For many decades, Artificial Intelligence adopted a platonic view that intelligent behaviour is produced in the "brain" only and any body is
only an incidental translator between thought and action. In the last two decades, in view of the successes of the subsumption architecture
and embodied robotics, this perspective has changed to acknowledge the central importance of the body and the perception-action loop as whole
in helping an organisms' brain to carry out useful ("intelligent") behaviours. A central keyword for this phenomenon is, of course,
"environmental/morphological computation" (Paul 2006; Pfeifer and Bongard 2007).
The question arises, how/why exactly does this work? What are the principles that make environmental computation work so successfully and how
can the contribution that the body provides to cognition be characterized objectively?

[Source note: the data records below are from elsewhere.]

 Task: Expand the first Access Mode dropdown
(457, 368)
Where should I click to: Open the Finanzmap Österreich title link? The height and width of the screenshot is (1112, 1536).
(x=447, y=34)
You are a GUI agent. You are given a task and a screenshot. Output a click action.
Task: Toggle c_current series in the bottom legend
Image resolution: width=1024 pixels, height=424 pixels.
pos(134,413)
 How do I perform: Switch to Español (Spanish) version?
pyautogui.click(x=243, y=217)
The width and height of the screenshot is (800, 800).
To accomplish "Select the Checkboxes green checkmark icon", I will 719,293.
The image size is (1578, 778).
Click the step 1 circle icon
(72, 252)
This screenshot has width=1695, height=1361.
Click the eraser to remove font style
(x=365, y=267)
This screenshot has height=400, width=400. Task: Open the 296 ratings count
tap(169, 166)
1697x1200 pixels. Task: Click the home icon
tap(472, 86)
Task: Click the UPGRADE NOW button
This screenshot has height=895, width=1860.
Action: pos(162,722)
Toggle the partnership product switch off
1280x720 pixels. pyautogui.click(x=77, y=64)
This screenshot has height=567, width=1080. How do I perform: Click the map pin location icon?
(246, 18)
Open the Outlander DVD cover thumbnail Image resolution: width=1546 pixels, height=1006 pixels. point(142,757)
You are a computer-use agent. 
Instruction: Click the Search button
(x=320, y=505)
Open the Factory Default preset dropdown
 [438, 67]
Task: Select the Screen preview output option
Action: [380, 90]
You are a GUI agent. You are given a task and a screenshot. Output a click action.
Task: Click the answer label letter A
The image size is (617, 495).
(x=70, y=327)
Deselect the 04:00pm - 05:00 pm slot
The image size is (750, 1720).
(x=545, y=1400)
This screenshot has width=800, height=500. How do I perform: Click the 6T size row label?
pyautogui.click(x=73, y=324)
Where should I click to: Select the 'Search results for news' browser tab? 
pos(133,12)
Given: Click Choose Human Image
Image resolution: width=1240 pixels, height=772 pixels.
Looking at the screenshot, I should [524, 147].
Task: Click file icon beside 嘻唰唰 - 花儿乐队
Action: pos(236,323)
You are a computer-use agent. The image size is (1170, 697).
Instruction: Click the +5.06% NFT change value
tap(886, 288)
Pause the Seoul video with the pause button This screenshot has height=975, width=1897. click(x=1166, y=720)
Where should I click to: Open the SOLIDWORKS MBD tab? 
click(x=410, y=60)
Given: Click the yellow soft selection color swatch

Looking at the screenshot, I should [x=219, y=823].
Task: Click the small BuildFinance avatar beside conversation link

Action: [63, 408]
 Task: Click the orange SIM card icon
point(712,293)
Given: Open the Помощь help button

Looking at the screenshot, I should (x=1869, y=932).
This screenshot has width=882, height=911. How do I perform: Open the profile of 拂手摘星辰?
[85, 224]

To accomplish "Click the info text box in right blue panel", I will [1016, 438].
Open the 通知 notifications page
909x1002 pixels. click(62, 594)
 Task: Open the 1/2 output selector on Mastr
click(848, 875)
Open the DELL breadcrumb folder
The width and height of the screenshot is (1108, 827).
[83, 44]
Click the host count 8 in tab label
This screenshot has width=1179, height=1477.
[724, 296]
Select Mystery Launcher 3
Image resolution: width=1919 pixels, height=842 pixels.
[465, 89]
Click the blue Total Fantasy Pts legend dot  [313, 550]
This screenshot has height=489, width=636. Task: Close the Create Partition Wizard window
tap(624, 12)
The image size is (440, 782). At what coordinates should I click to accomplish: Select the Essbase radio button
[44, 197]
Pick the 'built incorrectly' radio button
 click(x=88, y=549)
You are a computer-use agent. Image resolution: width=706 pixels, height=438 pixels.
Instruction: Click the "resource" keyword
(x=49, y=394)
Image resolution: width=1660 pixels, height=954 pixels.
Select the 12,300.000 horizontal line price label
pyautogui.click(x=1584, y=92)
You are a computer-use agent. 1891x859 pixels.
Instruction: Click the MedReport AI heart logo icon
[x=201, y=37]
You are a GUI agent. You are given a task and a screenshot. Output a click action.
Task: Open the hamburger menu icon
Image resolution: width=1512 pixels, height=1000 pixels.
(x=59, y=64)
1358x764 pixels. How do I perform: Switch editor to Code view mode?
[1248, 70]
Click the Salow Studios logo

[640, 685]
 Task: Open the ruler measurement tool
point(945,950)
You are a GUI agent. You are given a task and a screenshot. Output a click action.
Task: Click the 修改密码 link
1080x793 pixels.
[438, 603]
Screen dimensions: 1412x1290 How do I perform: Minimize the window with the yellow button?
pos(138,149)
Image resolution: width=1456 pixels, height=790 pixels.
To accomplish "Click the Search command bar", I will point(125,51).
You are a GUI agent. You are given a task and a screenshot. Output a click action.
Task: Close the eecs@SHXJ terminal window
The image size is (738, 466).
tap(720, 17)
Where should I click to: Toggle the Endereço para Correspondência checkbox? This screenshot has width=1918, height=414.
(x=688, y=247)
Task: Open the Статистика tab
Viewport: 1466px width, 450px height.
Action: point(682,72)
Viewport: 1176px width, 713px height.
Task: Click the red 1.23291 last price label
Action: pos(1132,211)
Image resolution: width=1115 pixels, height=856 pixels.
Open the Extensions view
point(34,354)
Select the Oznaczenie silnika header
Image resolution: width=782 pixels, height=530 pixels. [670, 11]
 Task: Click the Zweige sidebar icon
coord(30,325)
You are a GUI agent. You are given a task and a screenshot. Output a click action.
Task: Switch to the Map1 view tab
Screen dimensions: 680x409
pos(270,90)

In the last years, Information Theory has been identified as providing a natural language to characterize cognitive processing, cognitive
invariants as well as the contribution of the embodiment to the cognitive process. The talk will present a number of intuitive and
less intuitive consequences of these considerations and provide some - sometimes quite surprising - illustrations of the power of the
informational view of cognition.
About the Speaker : Dr. Daniel Polani is the Reader in Artificial Life at the Department of Computer Science University of Hertfordshire, United Kingdom.
His research interests include Artificial Intelligence, Artificial Life and Information Theory for Intelligent Information Processing.